Exit Painter and enter the Cardinal's nominal closer, Jeff Brantley. Brantley had saved 44 games for the Reds in 1996, but was slowed by injuries in 1997. The Cardinals took a chance on him in 1998. But Brantley was still hurt or ineffective most of the time. The first batter Brantley faced was pinch hitter Mark Kotsay, batting for John Cangelosi. Kotsay sent a Brantley pitch into the seats for a game-tying home run that left the crowd in St. Louis stunned.
The Cardinals couldn't score in the bottom of the ninth and the game went into extra innings. In the top of the tenth, Floyd had an infield hit and went to second when shortstop Luis Ordaz misplayed Orie's grounder. Knorr doubled in Floyd with what ended up as the winning run against reliever Juan Acevedo. Antonio Alfonseca pitched two innings for the win.
McGwire would end up breaking Maris's record and would hit 70 home runs. Sammy Sosa of the Cubs would hit 66 and win the MVP award. Four days before this game, a reporter looking into McGwire's locker noticed a bottle of androstendione. And the whole home run record chase had a much different resonance than people expected, although in the short term, the fans loved it. In retrospect, 1998 looks much different.

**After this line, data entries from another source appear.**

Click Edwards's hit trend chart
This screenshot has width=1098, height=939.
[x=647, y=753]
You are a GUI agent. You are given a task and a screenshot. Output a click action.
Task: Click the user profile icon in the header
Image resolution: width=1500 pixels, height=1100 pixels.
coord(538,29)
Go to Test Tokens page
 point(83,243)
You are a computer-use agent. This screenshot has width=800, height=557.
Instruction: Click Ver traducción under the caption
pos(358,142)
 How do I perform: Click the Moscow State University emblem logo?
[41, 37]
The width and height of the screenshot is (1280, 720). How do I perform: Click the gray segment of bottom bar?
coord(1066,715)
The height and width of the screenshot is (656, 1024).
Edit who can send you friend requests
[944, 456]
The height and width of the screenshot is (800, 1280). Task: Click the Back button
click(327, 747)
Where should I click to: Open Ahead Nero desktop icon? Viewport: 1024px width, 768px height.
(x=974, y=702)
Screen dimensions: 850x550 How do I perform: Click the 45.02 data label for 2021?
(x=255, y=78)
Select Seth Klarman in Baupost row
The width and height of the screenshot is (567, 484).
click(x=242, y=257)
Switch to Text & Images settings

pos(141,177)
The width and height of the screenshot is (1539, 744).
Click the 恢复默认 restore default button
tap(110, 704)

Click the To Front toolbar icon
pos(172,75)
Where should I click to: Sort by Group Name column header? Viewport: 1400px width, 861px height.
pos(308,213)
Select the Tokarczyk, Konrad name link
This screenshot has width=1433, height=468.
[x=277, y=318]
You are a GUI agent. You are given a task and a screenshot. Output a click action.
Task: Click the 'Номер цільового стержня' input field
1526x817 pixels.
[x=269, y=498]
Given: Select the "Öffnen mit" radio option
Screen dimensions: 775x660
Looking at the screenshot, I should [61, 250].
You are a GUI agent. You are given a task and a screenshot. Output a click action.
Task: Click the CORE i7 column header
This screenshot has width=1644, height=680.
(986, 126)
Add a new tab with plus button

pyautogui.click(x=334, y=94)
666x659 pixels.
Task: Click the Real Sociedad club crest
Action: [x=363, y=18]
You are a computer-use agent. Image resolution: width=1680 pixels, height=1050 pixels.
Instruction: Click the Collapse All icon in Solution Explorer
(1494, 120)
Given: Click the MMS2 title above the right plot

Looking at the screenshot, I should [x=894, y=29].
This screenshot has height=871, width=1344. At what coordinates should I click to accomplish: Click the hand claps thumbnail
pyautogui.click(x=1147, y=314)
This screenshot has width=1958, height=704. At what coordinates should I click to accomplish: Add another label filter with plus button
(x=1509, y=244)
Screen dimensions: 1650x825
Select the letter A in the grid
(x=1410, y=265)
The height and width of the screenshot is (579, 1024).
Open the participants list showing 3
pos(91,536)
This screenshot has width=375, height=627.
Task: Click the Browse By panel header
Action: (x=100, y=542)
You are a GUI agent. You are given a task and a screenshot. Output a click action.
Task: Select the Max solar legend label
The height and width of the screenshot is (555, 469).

St. Louis finished third at 83-79, 19 games behind Houston. The Marlins were 54-108, the worst record in franchise history, 52 games in back of the Atlanta Braves. Castillo was the last player from the 1998 Marlins to stick with the team. Castillo was traded to the Twins after the 2005 season. Matt Morris was the last Cardinals from the 1998 team to leave. Morris signed as a free agent with San Francisco prior to the 2006 season.